◆ EXTRAIT FOURNI:
.....

J’ajoute que l’inflation actuelle des budgets de promotion des films commerciaux conduit à une telle
flambée des tarifs publicitaires que je n’ai plus accès pour défendre mes films aux campagnes dont je
pouvais bénéficier auparavant dans un journal comme Libération. N’ayant pratiquement plus de lieux
de visibilités, je dois constamment inventer de nouveaux modes de promotion pour survivre.
Laurent HEYNEMANN
Je vous propose de recentrer le débat sur la préservation de la diversité de la création
cinématographique.
Richard DEMBO, Réalisateur-Producteur
Le formatage des films est avant tout un formatage des esprits. Or on ne pense pas un film comme
on pense une émission de télévision. Nos scenarii sont lus et jugés par les mêmes personnes qui
choisissent les scénarios des séries et des fictions télévision. On nous juge sur le degré d’optimisme
de nos histoires ou sur la facilité avec laquelle le spectateur pourra s’identifier à nos héros. Les
responsable cinéma des chaînes disent vouloir produire du cinéma mais reste totalement de la notion
de prime time dans leur choix. Au-delà de quotas de production, il faut imposer la spécificité
culturelle du cinéma, de sa narration, de sa prise de risque. Il faut que soit respectée cette singularité
qui est notre raison d’être et notre garantie de pérennité. Le moyen n’est pas simple et penser
formuler une singularité artistique dans un code déontologique sans doute utopiste mais nous devons
en permanence marquer face au public comme aux politique cette subtile la ligne rouge qui nous
fonde.

.....

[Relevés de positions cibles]
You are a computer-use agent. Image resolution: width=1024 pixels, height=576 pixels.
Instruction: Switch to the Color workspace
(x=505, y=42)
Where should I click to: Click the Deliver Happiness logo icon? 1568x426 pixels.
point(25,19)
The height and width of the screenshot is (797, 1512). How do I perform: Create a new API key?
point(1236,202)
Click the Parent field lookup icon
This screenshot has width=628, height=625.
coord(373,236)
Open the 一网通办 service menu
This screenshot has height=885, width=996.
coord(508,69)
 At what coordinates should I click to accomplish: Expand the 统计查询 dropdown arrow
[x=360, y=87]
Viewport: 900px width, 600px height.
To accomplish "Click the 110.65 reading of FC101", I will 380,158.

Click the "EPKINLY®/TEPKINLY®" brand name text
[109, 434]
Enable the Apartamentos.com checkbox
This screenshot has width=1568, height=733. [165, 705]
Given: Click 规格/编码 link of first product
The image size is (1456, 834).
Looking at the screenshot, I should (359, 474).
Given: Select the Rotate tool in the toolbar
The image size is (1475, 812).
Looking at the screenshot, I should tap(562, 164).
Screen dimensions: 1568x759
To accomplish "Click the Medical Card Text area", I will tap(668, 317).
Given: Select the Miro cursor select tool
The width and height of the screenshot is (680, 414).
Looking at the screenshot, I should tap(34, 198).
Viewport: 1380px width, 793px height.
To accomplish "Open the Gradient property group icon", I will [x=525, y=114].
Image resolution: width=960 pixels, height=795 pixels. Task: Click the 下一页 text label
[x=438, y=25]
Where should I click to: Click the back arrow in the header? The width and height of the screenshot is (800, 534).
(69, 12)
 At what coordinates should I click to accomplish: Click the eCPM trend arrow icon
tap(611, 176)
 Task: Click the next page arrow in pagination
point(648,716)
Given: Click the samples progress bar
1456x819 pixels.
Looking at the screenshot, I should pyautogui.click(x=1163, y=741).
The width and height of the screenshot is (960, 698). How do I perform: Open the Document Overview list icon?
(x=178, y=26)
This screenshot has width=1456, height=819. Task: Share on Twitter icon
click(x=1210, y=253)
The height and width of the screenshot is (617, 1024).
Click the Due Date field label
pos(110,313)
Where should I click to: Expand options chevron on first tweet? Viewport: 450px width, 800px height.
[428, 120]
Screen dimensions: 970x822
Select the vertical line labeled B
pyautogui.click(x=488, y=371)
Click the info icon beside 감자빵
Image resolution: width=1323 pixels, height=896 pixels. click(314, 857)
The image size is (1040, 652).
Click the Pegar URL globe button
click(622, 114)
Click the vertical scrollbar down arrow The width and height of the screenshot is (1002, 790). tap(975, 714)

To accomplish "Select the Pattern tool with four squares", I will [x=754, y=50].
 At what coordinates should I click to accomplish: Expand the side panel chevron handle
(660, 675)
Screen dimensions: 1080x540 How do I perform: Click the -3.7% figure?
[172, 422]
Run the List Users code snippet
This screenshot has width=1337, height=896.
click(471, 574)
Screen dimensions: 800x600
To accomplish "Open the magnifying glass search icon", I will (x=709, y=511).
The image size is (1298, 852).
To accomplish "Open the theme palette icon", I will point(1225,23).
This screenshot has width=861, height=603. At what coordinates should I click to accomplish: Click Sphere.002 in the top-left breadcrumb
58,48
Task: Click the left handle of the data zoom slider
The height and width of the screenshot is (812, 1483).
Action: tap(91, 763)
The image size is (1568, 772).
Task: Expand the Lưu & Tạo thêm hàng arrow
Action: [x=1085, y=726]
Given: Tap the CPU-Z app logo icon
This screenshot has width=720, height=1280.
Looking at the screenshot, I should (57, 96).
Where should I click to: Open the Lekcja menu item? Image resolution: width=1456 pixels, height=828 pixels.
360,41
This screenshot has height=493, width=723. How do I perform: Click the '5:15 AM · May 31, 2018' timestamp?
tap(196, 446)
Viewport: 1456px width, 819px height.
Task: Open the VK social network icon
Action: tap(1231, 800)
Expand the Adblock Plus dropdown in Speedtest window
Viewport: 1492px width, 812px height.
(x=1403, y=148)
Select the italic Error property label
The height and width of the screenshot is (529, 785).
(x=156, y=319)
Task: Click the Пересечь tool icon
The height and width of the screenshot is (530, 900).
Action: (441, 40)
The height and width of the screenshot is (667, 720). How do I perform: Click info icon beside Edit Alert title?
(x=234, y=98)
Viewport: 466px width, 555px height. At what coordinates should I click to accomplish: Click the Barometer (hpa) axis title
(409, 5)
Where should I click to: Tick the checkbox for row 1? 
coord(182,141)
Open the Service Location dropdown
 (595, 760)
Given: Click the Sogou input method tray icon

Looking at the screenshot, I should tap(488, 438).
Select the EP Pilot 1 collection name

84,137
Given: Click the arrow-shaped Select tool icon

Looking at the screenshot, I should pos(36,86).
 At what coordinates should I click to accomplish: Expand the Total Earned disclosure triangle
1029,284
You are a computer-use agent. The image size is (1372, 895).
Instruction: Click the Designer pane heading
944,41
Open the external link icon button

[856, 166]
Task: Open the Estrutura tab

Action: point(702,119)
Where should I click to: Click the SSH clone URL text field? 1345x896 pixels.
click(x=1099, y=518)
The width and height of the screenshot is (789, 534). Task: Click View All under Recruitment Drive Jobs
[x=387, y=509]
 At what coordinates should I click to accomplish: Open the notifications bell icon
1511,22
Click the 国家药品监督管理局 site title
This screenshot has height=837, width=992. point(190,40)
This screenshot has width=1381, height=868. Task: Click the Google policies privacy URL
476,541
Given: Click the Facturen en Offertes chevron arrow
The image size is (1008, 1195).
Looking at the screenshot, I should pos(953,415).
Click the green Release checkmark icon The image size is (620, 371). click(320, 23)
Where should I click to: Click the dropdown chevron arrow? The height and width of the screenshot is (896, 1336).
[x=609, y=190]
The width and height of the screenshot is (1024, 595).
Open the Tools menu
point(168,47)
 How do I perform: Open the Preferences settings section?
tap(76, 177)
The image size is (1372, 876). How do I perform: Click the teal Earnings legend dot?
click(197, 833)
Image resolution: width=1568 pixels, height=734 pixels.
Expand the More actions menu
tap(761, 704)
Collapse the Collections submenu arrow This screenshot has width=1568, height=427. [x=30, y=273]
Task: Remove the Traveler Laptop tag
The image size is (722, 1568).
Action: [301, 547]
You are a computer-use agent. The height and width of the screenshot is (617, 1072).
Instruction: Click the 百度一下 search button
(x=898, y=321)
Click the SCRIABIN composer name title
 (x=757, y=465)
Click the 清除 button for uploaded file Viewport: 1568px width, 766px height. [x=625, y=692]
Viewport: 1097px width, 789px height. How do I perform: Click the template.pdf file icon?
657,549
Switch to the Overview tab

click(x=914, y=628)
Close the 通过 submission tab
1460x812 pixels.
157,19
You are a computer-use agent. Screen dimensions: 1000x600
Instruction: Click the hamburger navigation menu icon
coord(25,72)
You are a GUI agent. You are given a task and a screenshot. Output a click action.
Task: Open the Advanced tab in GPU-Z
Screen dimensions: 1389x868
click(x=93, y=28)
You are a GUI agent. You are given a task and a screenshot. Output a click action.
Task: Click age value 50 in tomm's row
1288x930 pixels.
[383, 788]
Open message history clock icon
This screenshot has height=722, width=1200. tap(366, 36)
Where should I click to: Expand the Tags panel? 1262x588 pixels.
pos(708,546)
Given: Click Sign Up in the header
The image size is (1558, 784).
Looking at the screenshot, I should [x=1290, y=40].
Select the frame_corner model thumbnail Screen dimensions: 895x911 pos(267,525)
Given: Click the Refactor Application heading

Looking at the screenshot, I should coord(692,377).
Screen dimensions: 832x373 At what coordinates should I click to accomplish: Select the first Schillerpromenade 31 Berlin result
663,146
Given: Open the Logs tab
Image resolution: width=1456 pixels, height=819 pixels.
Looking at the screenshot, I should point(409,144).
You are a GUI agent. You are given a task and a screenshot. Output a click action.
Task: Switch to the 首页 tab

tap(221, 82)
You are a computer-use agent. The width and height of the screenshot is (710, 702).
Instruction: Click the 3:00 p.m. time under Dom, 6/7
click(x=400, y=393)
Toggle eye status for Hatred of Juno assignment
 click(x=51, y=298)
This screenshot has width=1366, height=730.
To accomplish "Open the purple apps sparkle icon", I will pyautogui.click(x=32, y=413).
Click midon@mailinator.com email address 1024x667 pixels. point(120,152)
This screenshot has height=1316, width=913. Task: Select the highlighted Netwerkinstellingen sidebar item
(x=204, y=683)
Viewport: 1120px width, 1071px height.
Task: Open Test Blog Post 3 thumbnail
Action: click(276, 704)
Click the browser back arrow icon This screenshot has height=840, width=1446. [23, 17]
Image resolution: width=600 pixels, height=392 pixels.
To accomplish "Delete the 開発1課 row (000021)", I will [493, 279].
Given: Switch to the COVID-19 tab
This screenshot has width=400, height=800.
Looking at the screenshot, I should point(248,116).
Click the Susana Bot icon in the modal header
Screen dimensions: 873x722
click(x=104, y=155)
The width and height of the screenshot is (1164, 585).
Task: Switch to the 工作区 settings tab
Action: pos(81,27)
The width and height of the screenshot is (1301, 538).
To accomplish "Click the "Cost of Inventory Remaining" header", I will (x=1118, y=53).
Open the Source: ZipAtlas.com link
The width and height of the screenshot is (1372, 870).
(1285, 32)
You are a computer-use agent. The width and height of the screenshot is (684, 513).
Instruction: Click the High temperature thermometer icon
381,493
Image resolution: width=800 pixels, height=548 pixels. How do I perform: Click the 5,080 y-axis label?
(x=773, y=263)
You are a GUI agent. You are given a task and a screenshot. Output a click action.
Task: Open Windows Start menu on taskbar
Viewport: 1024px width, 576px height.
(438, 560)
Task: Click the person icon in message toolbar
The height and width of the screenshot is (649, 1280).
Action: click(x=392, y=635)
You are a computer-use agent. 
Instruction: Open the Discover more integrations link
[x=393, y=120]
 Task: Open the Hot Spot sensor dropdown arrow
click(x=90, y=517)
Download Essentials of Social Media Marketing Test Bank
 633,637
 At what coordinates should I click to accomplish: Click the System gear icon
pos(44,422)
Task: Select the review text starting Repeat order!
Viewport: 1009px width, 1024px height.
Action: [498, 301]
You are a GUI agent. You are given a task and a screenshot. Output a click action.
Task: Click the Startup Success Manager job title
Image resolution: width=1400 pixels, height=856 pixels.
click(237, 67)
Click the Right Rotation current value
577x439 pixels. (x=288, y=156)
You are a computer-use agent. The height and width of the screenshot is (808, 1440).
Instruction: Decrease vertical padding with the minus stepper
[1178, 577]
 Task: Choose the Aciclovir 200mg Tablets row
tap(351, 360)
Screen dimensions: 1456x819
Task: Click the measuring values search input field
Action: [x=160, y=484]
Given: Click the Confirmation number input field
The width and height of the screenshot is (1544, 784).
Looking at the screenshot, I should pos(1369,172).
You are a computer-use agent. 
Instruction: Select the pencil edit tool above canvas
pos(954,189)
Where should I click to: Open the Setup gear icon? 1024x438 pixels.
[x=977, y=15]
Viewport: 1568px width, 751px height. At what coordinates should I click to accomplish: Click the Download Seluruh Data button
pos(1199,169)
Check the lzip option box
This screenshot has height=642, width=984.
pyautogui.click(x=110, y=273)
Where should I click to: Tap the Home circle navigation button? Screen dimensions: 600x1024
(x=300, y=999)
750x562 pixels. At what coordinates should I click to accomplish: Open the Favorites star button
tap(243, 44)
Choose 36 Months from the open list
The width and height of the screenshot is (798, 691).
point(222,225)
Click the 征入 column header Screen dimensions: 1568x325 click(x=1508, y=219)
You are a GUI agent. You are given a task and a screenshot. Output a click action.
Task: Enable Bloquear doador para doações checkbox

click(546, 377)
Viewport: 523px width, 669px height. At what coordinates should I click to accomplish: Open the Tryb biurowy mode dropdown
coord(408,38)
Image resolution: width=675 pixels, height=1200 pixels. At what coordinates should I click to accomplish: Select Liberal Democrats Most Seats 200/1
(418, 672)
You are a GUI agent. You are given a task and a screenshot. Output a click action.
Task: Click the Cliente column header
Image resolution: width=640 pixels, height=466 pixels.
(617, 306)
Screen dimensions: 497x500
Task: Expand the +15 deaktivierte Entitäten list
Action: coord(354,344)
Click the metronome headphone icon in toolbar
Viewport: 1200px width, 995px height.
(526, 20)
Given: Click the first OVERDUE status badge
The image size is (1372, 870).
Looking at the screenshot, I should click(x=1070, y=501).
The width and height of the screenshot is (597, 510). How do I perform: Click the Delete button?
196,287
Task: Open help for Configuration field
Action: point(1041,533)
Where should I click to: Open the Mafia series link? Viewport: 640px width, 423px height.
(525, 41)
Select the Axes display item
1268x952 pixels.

.....

◆ CONSIGNE:
Poursuivez l'extrait du débat sur la diversité de la création cinématographique à partir de l'endroit où il s'arrête. Le listing ne joue aucun rôle dans cet exercice.

◆ RÉPONSE RÉDIGÉE:
Je crains aussi que le formatage des fictions entraîne bientôt le formatage des moyens et là attention
quand on tourne trente seconde par jour de film utile, on écrit. Quand on fait une minute trente par
jour, voire trois minutes, on continue à écrire. Quand on tourne plus de cinq minutes utiles par jour,
on fait tous la même chose, au cinéma comme à la télévision... Personnellement, je ne suis pas sûr
que le fait de ne pas avoir de système réglementé de financement des films par la télévision au
Royaume-Uni ne soit pas une chance pour ce pays. Les networks américains ne passent pas de films
en prime time.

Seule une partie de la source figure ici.